_ABOUT THIS EXERCISE_:
The answer must consist only of the lines from the line with "Select the 1 5/8 in height value" to the line with "Toggle the note", both included, exactly as they stand below.
━━ DATASET EXCERPTS ━━
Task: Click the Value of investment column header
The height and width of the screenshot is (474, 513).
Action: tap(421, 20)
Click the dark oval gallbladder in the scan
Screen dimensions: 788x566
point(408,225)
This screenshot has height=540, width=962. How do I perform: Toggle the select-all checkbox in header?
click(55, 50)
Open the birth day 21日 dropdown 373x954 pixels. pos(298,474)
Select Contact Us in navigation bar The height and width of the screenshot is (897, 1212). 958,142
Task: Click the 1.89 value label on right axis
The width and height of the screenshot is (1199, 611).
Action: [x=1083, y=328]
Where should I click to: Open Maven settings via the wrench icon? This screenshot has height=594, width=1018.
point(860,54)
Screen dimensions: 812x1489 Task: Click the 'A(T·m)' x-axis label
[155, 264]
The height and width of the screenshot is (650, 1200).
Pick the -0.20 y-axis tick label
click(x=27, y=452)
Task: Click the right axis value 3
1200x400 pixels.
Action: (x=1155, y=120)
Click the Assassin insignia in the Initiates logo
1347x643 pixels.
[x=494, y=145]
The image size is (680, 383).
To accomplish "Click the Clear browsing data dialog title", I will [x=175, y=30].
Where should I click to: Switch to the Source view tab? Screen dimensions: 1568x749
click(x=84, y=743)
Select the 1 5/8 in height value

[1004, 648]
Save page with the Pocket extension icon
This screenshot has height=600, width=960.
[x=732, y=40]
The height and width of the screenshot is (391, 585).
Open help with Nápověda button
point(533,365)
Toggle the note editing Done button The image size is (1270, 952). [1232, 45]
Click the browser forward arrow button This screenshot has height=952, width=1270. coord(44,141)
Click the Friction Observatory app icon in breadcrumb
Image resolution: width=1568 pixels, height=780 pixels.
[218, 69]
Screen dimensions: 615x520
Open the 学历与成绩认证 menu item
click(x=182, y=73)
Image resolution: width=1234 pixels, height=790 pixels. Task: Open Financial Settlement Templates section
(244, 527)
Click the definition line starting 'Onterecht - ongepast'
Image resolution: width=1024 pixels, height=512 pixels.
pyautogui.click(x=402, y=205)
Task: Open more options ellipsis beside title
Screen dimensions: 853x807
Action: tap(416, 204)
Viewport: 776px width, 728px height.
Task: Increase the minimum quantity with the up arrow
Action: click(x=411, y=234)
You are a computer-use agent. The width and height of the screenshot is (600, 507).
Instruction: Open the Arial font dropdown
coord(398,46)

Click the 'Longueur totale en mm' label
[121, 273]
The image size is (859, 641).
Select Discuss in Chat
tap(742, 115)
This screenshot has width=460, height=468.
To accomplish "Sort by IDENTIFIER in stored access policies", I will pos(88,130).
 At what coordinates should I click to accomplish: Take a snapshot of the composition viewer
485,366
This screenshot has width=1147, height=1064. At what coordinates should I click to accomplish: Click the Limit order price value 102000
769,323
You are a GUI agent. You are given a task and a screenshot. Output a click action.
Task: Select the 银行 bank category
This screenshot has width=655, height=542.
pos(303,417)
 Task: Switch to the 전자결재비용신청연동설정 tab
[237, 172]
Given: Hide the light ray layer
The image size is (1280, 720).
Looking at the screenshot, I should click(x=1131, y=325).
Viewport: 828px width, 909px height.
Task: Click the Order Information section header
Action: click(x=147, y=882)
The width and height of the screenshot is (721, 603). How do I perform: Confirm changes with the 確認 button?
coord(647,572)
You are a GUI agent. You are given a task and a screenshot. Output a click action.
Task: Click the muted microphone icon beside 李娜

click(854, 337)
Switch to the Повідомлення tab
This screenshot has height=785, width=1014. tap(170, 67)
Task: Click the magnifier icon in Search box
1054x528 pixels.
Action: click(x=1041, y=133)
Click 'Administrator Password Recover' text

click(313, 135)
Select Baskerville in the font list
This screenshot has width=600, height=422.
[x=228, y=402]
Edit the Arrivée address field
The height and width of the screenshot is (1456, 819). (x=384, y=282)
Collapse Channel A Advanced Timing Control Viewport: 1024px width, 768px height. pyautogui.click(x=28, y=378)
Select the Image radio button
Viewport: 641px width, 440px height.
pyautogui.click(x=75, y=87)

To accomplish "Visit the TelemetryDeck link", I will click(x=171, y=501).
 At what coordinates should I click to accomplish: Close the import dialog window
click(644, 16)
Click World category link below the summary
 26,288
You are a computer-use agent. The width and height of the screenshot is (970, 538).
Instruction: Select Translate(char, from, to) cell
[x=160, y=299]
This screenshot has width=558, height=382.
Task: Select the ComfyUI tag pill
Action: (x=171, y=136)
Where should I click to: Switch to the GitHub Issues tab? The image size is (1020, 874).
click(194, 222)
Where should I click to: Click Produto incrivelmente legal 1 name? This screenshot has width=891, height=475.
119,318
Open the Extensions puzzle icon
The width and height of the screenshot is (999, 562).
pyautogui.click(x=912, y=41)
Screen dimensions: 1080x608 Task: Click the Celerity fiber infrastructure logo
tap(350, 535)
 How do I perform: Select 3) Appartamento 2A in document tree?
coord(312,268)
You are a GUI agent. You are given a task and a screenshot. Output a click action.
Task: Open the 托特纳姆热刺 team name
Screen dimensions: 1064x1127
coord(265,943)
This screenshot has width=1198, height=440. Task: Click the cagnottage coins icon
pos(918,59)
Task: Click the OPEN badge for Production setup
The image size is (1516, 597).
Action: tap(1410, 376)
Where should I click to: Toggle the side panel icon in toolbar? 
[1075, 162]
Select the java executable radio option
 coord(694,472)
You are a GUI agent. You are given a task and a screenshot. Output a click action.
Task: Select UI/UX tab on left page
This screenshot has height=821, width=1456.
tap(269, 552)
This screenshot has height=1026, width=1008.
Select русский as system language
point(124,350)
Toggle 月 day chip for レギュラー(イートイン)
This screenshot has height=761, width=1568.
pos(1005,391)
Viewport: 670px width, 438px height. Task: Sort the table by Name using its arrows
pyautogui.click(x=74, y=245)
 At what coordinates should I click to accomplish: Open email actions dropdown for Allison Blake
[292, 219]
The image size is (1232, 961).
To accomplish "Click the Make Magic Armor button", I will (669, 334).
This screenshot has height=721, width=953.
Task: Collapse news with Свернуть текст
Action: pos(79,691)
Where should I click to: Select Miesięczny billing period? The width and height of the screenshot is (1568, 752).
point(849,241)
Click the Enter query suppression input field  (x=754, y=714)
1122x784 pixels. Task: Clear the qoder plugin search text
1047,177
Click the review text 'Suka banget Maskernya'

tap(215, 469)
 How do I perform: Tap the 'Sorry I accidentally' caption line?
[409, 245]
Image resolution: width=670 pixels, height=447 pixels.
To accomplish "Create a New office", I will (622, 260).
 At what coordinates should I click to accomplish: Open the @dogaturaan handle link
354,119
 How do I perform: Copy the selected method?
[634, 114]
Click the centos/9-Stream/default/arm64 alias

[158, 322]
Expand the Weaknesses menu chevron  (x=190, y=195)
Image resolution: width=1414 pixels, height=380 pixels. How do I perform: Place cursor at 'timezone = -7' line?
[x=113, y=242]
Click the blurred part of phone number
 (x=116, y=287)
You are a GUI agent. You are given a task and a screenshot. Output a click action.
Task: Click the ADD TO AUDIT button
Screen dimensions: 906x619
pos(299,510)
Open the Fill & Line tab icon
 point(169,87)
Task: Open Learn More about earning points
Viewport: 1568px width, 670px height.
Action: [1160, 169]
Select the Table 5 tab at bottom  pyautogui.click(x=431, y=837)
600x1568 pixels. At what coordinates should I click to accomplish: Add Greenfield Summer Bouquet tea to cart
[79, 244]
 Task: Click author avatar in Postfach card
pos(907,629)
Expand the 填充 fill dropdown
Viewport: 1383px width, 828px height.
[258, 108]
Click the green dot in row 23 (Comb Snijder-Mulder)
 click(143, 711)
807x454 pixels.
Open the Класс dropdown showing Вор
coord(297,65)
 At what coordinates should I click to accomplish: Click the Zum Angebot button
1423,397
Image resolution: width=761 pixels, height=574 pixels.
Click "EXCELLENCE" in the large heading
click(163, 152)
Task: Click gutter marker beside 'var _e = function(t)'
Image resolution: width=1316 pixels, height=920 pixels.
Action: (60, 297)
━━━
_ANSWER TO THE PROBLEM_:
Select the 1 5/8 in height value

[1004, 648]
Save page with the Pocket extension icon
This screenshot has height=600, width=960.
[x=732, y=40]
The height and width of the screenshot is (391, 585).
Open help with Nápověda button
point(533,365)
Toggle the note editing Done button The image size is (1270, 952). [1232, 45]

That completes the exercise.